The name of the search index.

field_schemas

A list of field_schema objects. Each field_schema object contains the following parameters:

  • field_name (Required): The name of the field to include in the search index. The value is a column name. Data type: String.

    A field can be a primary key column or an attribute column.

  • field_type (Required): The data type of the field. Data type: FieldType.XXX.

  • is_array (Optional): Specifies whether the field is an array. Data type: Boolean.

    If you set this parameter to True, the column stores an array. Data written to the column must be in JSON array format, such as ["a","b","c"].

    Because the Nested type is inherently an array, you do not need to set this parameter when field_type is Nested.

  • index (Optional): Specifies whether to enable indexing for the field. Data type: Boolean.

    Default value: True. A value of True indicates that an inverted index or a spatial index is created for the column. A value of False indicates that no index is created for the column.

  • analyzer (Optional): The tokenizer type. This parameter is valid only when the field type is Text. Default value: single-word tokenization.

  • enable_sort_and_agg (Optional): Specifies whether to enable sorting and aggregation. Data type: Boolean.

    Only fields with enable_sort_and_agg set to True can be used for sorting.

    Important

    Nested fields do not support sorting and aggregation. However, sub-columns within a Nested field support this feature.

  • sub_field_schemas (Optional): The index types for sub-columns in a nested document. This parameter is required when the field type is Nested. Data type: a list of field_schema objects.

  • is_virtual_field (Optional): Specifies whether the field is a virtual column. Data type: Boolean. Default value: False. To use a virtual column, set this parameter to True.

  • source_field_name (Optional): The name of the source field in the data table. Data type: String.

    Important

    This parameter is required when is_virtual_field is set to True.

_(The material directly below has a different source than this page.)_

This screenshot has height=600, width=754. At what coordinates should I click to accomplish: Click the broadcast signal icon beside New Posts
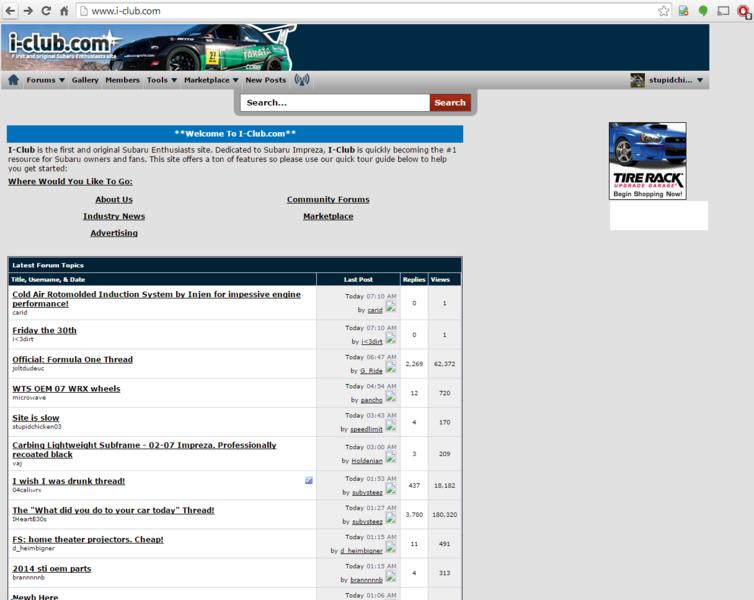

  • date_formats (Optional): The date format. Data type: String. For more information, see Date and time types.

    Important

    This parameter is required when the field type is Date.

  • enable_highlighting (Optional): Specifies whether to enable the summary and highlighting feature. Data type: Boolean. Default value: False. To enable summary and highlighting, set this parameter to True. This feature is supported only for Text fields.

    Important

    This feature is available in Tablestore Python SDK 6.0.0 and later.

  • vector_options (Optional): The property parameters for a vector field. This parameter is required when the field type is Vector. This parameter contains the following settings:

    • data_type: The data type of the vector. Only float32 is supported. To use other data types, submit a ticket to contact us.

    • dimension: The number of dimensions in the vector. Maximum value: 4096.

    • metric_type: The algorithm used to measure the distance between vectors. Valid values: euclidean (Euclidean distance), cosine (cosine similarity), and dot_product (dot product).

      • Euclidean distance (euclidean): Measures the straight-line distance between two vectors in a multidimensional space. For performance reasons, the Euclidean distance algorithm in Tablestore does not perform the final square root calculation. A larger score indicates greater similarity between two vectors.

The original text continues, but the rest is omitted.